▸ Task material:
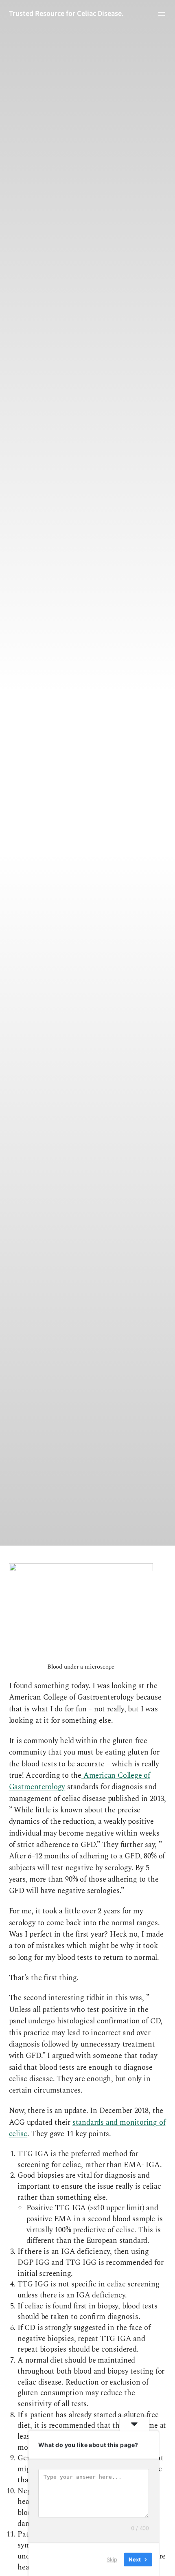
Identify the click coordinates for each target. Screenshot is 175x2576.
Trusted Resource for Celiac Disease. (66, 13)
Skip (112, 2559)
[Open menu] (161, 14)
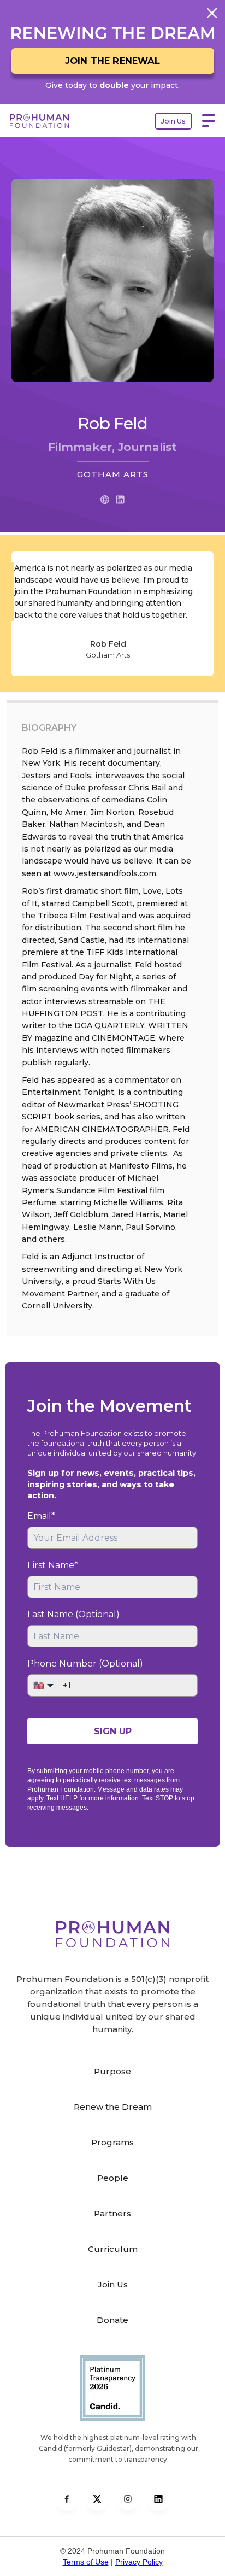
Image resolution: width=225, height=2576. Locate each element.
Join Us (173, 121)
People (112, 2178)
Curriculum (113, 2249)
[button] (208, 120)
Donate (112, 2320)
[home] (54, 121)
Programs (112, 2142)
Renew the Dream (113, 2107)
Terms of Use (86, 2561)
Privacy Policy (139, 2561)
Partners (112, 2213)
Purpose (112, 2071)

▸ Exercise description:
The expected result is every record above, word for word, with no pictures in it.

▸ Response area:
Identify the click coordinates for each target. Screenshot is 175x2576.
Trusted Resource for Celiac Disease. (66, 13)
Skip (112, 2559)
[Open menu] (161, 14)
Image resolution: width=225, height=2576. Locate each element.
Join Us (173, 121)
People (112, 2178)
Curriculum (113, 2249)
[button] (208, 120)
Donate (112, 2320)
[home] (54, 121)
Programs (112, 2142)
Renew the Dream (113, 2107)
Terms of Use (86, 2561)
Privacy Policy (139, 2561)
Partners (112, 2213)
Purpose (112, 2071)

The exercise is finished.